Omit all pictures, then retype the data exactly as given.
START Entries supplied
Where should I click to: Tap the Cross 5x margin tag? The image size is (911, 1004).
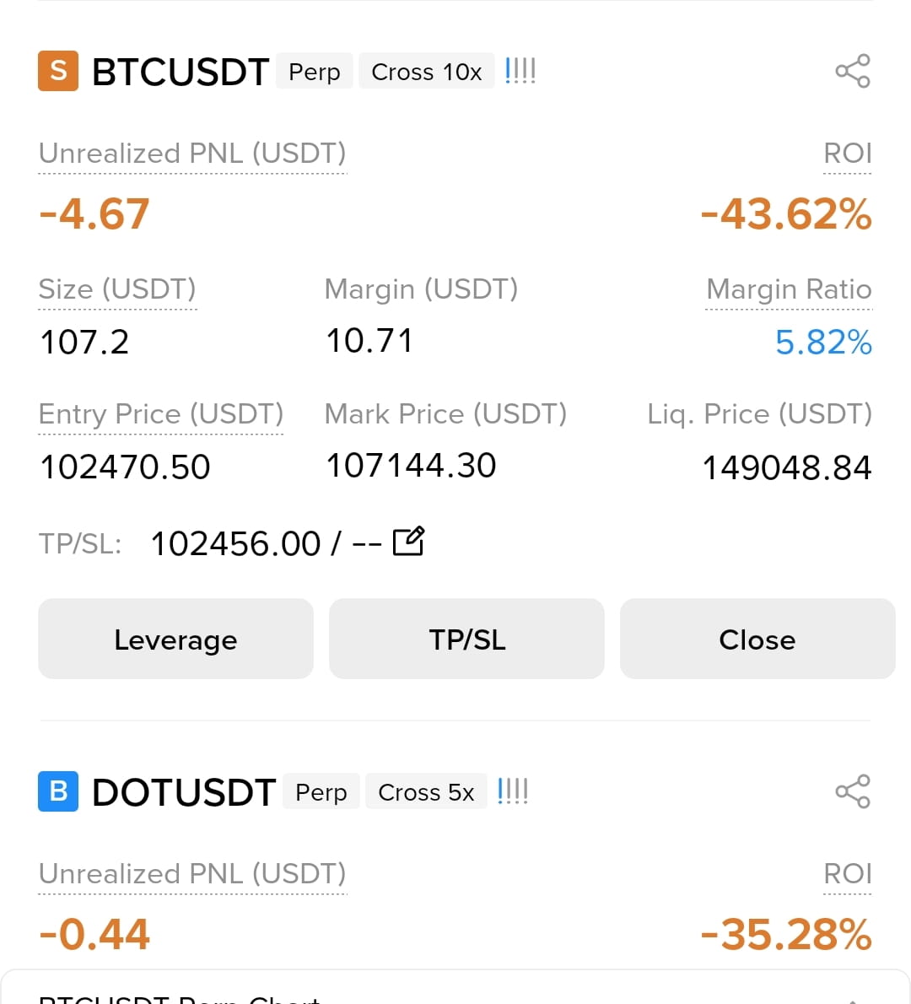426,791
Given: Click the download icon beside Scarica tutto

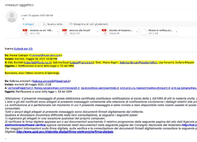Looking at the screenshot, I should (44, 24).
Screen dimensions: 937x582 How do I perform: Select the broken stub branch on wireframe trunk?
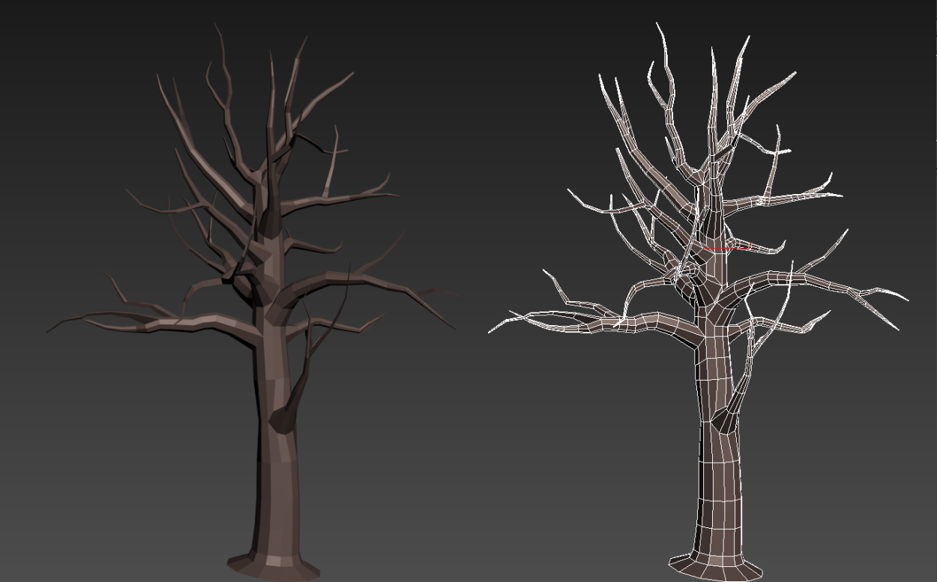726,418
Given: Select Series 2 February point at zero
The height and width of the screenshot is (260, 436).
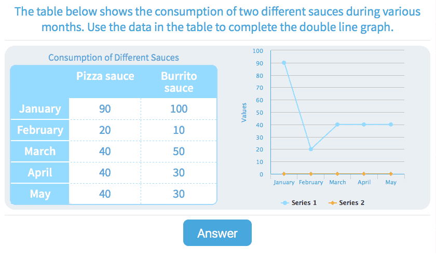Looking at the screenshot, I should coord(310,174).
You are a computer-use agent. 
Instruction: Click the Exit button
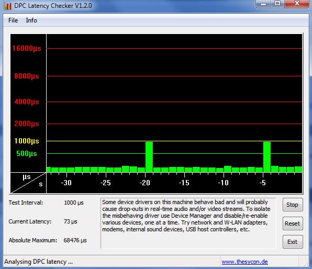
END Entries supplied
Answer to this problem ->
Where should I click to: Tap the Cross 5x margin tag? The image size is (911, 1004).
426,791
Given: Click the download icon beside Scarica tutto

Looking at the screenshot, I should (44, 24).
Screen dimensions: 937x582 How do I perform: Select the broken stub branch on wireframe trunk?
726,418
Given: Select Series 2 February point at zero
The height and width of the screenshot is (260, 436).
Looking at the screenshot, I should coord(310,174).
You are a computer-use agent. 
Instruction: Click the Exit button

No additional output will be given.